Here, petitioner alleges that at the time the petition was filed, he was at a more favorable level of custody, and had lost night yard, weekend and holiday yard, and night dayroom privileges, and had lost his right to work. Dckt. No. 1at 17. These allegations are sufficient to show that, at this stage of the proceedings, petitioner's case is not moot because the disciplinary sanctions against him have not yet been completed. Therefore, the court need not decide address the collateral consequences doctrine because the disciplinary finding may be used against petitioner in future parole proceedings.*fn8

V. Conclusion

Accordingly, it is hereby RECOMMENDED that respondent's motion to dismiss be denied.

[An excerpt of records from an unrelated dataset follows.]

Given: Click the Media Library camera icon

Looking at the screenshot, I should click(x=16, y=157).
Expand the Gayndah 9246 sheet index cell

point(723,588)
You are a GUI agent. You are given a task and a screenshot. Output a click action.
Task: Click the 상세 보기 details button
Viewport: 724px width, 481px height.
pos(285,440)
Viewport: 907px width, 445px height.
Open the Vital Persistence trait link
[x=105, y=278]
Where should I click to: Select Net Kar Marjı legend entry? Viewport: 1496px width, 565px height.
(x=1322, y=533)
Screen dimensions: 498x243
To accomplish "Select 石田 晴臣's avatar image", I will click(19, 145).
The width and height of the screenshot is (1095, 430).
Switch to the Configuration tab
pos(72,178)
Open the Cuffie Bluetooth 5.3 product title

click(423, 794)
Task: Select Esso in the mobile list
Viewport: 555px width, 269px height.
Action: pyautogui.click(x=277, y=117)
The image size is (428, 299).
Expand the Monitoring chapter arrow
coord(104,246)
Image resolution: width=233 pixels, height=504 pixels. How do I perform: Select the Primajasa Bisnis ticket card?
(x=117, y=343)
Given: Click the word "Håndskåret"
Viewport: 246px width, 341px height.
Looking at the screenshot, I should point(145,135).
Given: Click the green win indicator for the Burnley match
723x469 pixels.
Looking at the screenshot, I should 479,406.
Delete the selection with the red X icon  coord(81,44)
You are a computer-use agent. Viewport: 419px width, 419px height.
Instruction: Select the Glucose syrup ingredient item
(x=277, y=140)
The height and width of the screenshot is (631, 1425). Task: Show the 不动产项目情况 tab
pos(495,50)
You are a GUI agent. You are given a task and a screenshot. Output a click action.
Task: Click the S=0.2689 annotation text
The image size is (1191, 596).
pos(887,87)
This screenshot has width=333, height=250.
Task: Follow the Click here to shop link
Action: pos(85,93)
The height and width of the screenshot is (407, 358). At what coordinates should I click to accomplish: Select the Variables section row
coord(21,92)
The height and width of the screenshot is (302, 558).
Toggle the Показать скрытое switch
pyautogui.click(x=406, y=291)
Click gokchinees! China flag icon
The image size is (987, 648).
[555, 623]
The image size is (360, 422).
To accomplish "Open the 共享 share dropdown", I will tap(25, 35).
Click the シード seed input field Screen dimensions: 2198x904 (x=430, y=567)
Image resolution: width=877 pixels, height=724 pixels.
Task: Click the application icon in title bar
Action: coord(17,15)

These findings and recommendations are submitted to the United States District Judge assigned to the case, pursuant to the provisions of 28 U.S.C. § 636(b)(l). Within fourteen days after being served with these findings and recommendations, any party may file written objections with the court and serve a copy on all parties. Such a document should be captioned "Objections to Magistrate Judge's Findings and Recommendations." Failure to file objections within the specified time may waive the right to appeal the District Court's order. Turner v. Duncan, 158 F.3d 449, 455 (9th Cir. 1998); Martinez v. Ylst, 951 F.2d 1153 (9th Cir. 1991).